Enfermagem de Reabilitação: Onde o Cuidado se Transforma em Futuro
Filipa Araújo
Coordenadora do Núcleo de Enfermagem de Reabilitação da Unidade Local de Saúde Santa Maria
Professora convidada da escola superior de saúde da cruz vermelha portuguesa Lisboa
Há profissões que nascem da urgência de cuidar, e há outras que florescem do desejo profundo de devolver à vida aquilo que ela, por momentos, retirou. A Enfermagem de Reabilitação é uma dessas formas de cuidar… silenciosa, persistente, profundamente humana.
Apesar de muito recentemente a Ordem dos Enfermeiros ter revisto o regime das áreas de especialidade, a Enfermagem de Reabilitação é uma das mais antigas e consolidadas. Desde a sua génese, após a Segunda Guerra Mundial, compreendeu-se que tratar uma lesão não bastava. Era preciso restaurar a funcionalidade, a autonomia e, sobretudo, a esperança. Foi esse o ponto de viragem, perceber que o verdadeiro sucesso em saúde não está apenas na cura, mas na capacidade de cada pessoa voltar a viver.
Em Portugal, esta especialidade tem uma história sólida e um corpo profissional notável: mais de cinco mil enfermeiros especialistas em reabilitação espalhados pelo continente e ilhas. Estão presentes nos hospitais, nas comunidades, nas unidades de cuidados continuados, nas equipas de cuidados domiciliários, e mesmo com carreiras exigentes, com percursos formativos longos e inteiramente suportados pelos próprios, continuam a reinventar-se todos os dias, porque sabem o valor de cada pequena vitória. Uma perna que volta a sustentar o corpo, um braço que se ergue para pentear o cabelo, um sorriso que regressa depois de semanas em silêncio, são retratos fies do impacto que esta enfermagem têm na vida das pessoas.
Quando a intervenção é precoce, quando há equipas de reabilitação estruturadas, os resultados são visíveis e mensuráveis: menos dias de ventilação invasiva, menos traqueostomias, mais autonomia e menos dependência. São ganhos que ultrapassam os números e se traduzem-se em vidas retomadas, em famílias reunidas, em histórias reescritas. No Serviço de Medicina Intensiva da ULS de Santa Maria, no serviço de Neurocríticos, por exemplo, em apenas seis meses de atuação sistematizada de uma equipa de reabilitação, reduziu-se em mais de um dia e meio o tempo médio de ventilação mecânica invasiva, e diminuíram-se significativamente as traqueostomias realizadas. Para a pessoa cuidada, este é o verdadeiro valor do cuidado: tempo recuperado, dignidade preservada e humanidade restituída.

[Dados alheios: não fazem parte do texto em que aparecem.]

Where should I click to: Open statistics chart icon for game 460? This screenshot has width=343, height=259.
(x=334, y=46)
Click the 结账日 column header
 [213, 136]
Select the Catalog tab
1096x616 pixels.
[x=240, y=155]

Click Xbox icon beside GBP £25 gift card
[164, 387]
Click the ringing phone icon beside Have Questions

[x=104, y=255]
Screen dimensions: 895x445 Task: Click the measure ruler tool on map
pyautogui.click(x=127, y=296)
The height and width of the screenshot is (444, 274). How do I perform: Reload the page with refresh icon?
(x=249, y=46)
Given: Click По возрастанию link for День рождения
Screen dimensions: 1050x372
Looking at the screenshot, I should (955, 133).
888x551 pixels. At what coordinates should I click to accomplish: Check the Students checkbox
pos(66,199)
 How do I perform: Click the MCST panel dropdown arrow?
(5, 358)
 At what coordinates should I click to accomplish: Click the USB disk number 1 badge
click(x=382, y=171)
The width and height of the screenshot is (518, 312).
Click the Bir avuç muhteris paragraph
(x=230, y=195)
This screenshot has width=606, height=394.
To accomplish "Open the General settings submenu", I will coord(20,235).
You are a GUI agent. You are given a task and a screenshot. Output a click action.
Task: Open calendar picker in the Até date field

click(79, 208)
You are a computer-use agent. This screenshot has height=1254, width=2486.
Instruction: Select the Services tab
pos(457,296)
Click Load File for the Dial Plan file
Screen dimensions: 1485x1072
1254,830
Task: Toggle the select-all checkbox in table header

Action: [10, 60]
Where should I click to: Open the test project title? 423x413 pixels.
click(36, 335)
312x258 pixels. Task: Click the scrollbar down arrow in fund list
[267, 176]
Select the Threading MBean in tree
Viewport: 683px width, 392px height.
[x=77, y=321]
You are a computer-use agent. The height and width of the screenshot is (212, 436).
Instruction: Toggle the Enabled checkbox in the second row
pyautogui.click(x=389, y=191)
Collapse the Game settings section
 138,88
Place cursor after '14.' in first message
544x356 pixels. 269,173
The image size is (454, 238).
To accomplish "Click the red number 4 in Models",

O mesmo acontece em várias outras unidades, como por exemplo nas unidades de reabilitação respiratória, onde o treino monitorizado, os ensinos e o acompanhamento atento, permitem que pessoas com doenças respiratórias complexas recuperem o fôlego físico e emocional. Pessoas que melhoram a ansiedade, a perceção de si próprias e a capacidade de realizar atividades diárias com qualidade e esperança de um amanhã mais autónomo. Na pediatria, onde os exercícios reabilitam pequenos pulmões ávidos de oxigénio, para devolver ao corpo a energia própria da idade, controlando sintomas, reduzindo toma de medicação, e ausências mais prolongadas das noites de inverno passadas no bando do serviço de urgência. Na comunidade, com diversos programas de proximidade, que promovem o envelhecimento ativo, a melhoria da capacidade funcional respiratória e a adaptação do meio à sua condição. A enfermagem de reabilitação é mais do que executar técnicas, é uma enfermagem que olha a vida num constante acreditar no potencial humano em todas as fases da sua existência.
Hoje, comemora-se o Dia Nacional do Enfermeiro de Reabilitação, é tempo de agradecer.
Agradecer a todos os que, com ciência, sensibilidade e resiliência, ajudam diariamente tantas pessoas e famílias a reencontrar-se com a sua independência, com o seu “novo” corpo e com o seu “novo” ritmo de vida. A todos os que continuam a cuidar com a mesma paixão e convicção de sempre, acreditando que reabilitar é devolver possibilidades, e com elas devolver futuro, este dia é-vos dedicado.
Porque o que fazemos não é magia, mas sim relação e compromisso, que se materializa em cuidados com um propósito, a sua autonomia. O que acontece depois… muitas vezes, parece mesmo um milagre.
Obrigado e parabéns a todos os Enfermeiros de Reabilitação, por fazerem da reabilitação o mais bonito gesto de esperança em movimento.